Childhood is not ordinary. For years we continue to be amazed by ordinary things around us. We question everything. All answers are not comforting, most induce doubts and queries. The lack of answers to the mysteries that surround us can be annoying. One feels lonely attempting to find them all. Unfortunately, everything is a mystery. As we grow up, things begin to look ordinary. Curiosity, if not missing, becomes less impulsive. Growing up involves accepting, accumulating answers. Now, questions. Any venture into the unknown is dampened by the fear of failure.
I spent many monsoon afternoons in the balcony playing with rain drops. Curiosity was my companion. It made me come up with questions that swirled like butterflies in my mind.
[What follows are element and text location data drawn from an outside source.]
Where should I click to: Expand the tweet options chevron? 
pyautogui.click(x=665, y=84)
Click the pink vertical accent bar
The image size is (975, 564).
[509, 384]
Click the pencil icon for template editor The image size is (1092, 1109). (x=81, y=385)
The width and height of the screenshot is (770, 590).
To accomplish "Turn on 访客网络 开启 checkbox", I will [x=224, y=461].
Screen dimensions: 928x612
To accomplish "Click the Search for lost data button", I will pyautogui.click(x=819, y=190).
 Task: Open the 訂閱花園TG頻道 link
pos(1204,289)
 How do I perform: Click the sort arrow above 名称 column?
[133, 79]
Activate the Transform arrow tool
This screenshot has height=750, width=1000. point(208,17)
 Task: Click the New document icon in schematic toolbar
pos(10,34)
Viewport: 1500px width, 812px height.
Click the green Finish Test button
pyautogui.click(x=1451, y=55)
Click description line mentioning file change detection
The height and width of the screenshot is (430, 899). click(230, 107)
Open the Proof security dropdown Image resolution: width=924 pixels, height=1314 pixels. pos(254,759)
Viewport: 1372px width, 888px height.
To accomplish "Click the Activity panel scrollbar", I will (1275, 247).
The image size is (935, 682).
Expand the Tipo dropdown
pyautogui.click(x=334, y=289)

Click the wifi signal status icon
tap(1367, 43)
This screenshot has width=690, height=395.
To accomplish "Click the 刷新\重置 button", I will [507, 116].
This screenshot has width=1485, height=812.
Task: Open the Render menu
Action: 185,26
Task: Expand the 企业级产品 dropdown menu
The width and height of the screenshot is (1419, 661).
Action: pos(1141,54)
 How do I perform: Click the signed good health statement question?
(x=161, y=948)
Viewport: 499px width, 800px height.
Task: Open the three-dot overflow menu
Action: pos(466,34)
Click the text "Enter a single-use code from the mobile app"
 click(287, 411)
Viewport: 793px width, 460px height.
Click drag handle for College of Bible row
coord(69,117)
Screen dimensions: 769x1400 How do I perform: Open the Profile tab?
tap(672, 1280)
Journeys that begin with a question may not always have a gratifying destination. The destination, an answer, sometimes does not match up to the imagined one. On other occasions, it exceeds expectations. Learning that water drops evaporate to the sky and come back as rain was as amazing as discovering that there are colors we can’t see or noises we cannot hear. However, I have learnt that now. In the very instant of learning, I pushed questions aside to be replaced by a new set of ones. The cycle continued. More questions, whether fulfilled or not, were associated with answers.
These associations make up common sense. Answers are widely known and deemed ordinary. No one aspires to be ordinary. Any venture into the unknown is dampened by the fear of failure that stands between us and prospective inquisitive journeys. It stops us early and convinces that the answers are known.